One Time Infinity Review: $10-$30 three-tier matrix Ponzi cycler
The One Time Infinity website does have an “about us” section, but at the time of publication it was “404 not found”.
As such there is no information on the One Time Infinity website indicating who owns or runs the business.
The One Time Infinity website domain (“onetimeinfinity.com”) was registered on the 16th of August 2015, however the domain registration is set to private.
Further research reveals that last Friday, an individual named “Robert McAtamney” was advertising One Time Infinity using an admin referral link:
On the 18th of August, McAtamney published the following on his Facebook account:
Rob Mcatmney, 18 August
Keep your powder dry I have A new site Pre Launch Coming.
That prelaunch is One Time Infinity which, by virtue of him controlling the admin account, McAtamney is the owner of.
According to his LinkedIn profile, McAtamney lives in Queensland, Australia and has been a chef since 1979.
Head Chef In Number Of Clubs And Pubs Did 2000 Olympics Feeding Canada, Jamaica, Bahamas and Australian Teams.
Also featured on McAtamney’s LinkedIn profile is a marketing spiel for Cash Money Bucket, a three-tier matrix Ponzi cycler.
With the launch of One Time Infinity, now McAtamney appears to be getting into the admin side of the MLM underbelly.
Read on for a full review of the One Time Infinity MLM business opportunity.
The One Time Infinity Product Line
One Time Infinity has no retailable products or services, with affiliates only able to market One Time Infinity affiliate membership itself.
Once signed up, One Time Infinity affiliates can then purchase $10 or $30 matrix positions, qualifying them to participate in the income opportunity.
Bundled with these matrix positions are a series of advertising credits, which can be used to display advertising on the One Time Infinity website itself.
The One Time Infinity Compensation Plan
The One Time Infinity compensation plan sees affiliates purchase $10 or $30 positions, which are then passed through a series of matrix cyclers.
A $10 One Time Infinity position is run through a 3×1 matrix, requiring three additional positions to be purchased before the position “cycles” out into a new $30 matrix (no commission is paid).
A $30 One Time Infinity position is first run through a 3×2 matrix.

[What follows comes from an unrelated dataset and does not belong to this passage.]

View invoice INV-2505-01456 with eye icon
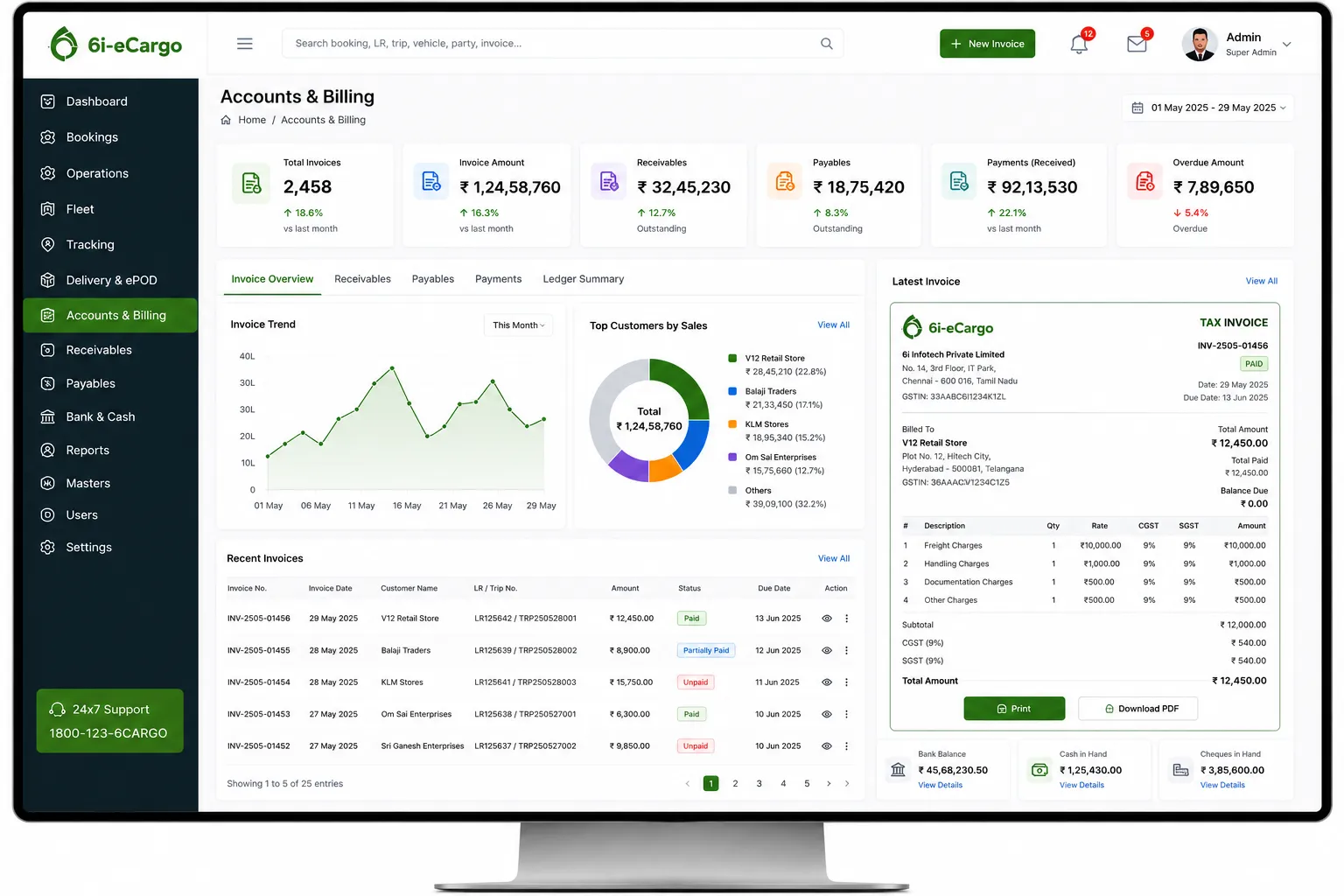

A 3×2 matrix places an affiliate at the top of the matrix, with three positions directly under them (level 1):
The second level of the matrix is made by splitting the three level one positions into another three positions each, for a total of twelve positions in the matrix.
Once all twelve positions are filled, a One Time Infinity affiliate is paid $365. They are also given entry into two new $30 matrix positions and one entry into a new $30 position phase 2 matrix.
The phase 2 matrix is a 2×3, which has two positions on the first level, four on the second and eight on the third:
Once again commissions are paid out as positions in the matrix are filled, with all positions filled resulting in a $1800 commission.
A direct referral commissions is paid across two of the One Time Infinity matrix cyclers as follows:
- $10 position matrix = $5 commission
- $30 position matrix (first phase) = $10
As per the One Time Infinity website:
You refer paid members…. you earn….very simple!
One Time Infinity is your typical ad-credit Ponzi cycler, which sees affiliates invest either $10 or $30 on the promise of an eventual $2165 ROI.
The $10 feeder matrix complicates the math a bit, but otherwise you’re looking at $30 in and at least 70 new $30 position purchases for a single ROI payout.
That figure is actually slightly higher once referral commissions are factored in.
The advertising credits serve as a pseudo-compliance ruse, having no bearing on the paying of existing affiliates with newly invested funds.
Logically if advertising credits were indeed being sold, unused credits would attract a refund.
Instead, as per One Time Infinity’s refund policy:
Are there Any Refunds?
As with all Ponzi schemes, once recruitment of new investors dies down so too will investment in new matrix positions.
This results in cycle times getting longer and longer, before stalling altogether.
At that point One Time Infinity will have collapsed, with Rob Mcatmney keeping whatever funds are still attached to uncycled positions.